Members of the European parliament sounded a more critical note. The leader of the centre-right European People’s party in the European parliament, Manfred Weber, said May had brought no more clarity to London’s positions. “I am even more concerned now,” he tweeted. “The clock is ticking and time is running faster than the government believes in London.”

Ingeborg Grӓssle, a German centre-right MEP, who chairs the European parliament’s budget control committee, told the Guardian that things remained “as vague as before”.

“We thought it might be a speech for Europeans, but in fact it continued to be a speech for the UK,” she said.

Grӓssle welcomed May’s words for the 3.5 million EU citizens in the UK, in which the British prime minister said: “We want you to stay.”

But the MEP voiced irritation with May’s call for “a creative solution” to the UK’s future trading relationship with bloc. “She put forward a lot of contradictory positions ... as if it is a matter of creativity. It is not a matter of creativity, it is a matter of logic and respect of basic EU law.”

The harsh response from MEPs will complicate life for the British government, as the European parliament has the power to veto a Brexit deal.

The main themes of the EU response have been in plain sight since EU27 leaders drew up Barnier’s negotiating mandate in April, a document that cemented the bloc’s negotiating stance.

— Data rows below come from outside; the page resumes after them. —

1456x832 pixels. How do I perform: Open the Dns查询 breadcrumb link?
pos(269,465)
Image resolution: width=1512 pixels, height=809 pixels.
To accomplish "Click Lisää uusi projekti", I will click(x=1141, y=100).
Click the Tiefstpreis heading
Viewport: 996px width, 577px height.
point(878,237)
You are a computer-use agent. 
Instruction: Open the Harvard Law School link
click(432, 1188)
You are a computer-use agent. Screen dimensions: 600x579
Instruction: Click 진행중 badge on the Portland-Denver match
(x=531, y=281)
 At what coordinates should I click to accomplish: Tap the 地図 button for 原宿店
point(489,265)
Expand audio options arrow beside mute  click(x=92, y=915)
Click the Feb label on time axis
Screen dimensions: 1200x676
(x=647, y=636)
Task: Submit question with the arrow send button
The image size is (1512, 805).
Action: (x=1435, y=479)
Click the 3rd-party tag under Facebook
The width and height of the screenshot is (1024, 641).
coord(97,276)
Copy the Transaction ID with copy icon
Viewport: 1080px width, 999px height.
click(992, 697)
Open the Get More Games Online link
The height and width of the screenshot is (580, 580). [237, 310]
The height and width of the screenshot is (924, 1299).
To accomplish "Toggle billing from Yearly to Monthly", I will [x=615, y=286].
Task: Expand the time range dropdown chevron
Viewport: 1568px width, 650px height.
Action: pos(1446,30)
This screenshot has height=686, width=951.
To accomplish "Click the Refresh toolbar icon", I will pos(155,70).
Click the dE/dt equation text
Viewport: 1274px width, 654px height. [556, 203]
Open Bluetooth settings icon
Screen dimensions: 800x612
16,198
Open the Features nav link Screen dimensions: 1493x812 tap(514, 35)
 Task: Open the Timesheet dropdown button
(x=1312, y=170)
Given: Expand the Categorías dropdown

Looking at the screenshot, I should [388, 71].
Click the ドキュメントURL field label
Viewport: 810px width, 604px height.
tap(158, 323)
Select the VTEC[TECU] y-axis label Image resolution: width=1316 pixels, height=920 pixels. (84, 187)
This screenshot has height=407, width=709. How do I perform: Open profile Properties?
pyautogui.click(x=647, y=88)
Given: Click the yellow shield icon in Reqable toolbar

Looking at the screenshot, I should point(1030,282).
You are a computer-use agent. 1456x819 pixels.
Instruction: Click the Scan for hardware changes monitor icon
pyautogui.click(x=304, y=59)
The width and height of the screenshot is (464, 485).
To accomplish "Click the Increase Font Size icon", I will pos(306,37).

Barnier referred to it again when he said there would be no bespoke transition deal: the UK would have to accept the EU’s “regulatory, budgetary, supervisory, judiciary and enforcement instruments and structures”.

This means the UK must accept free movement of people, pay into the EU budget and observe the jurisdiction of the European court of justice and all EU laws during the two-year transition May is seeking.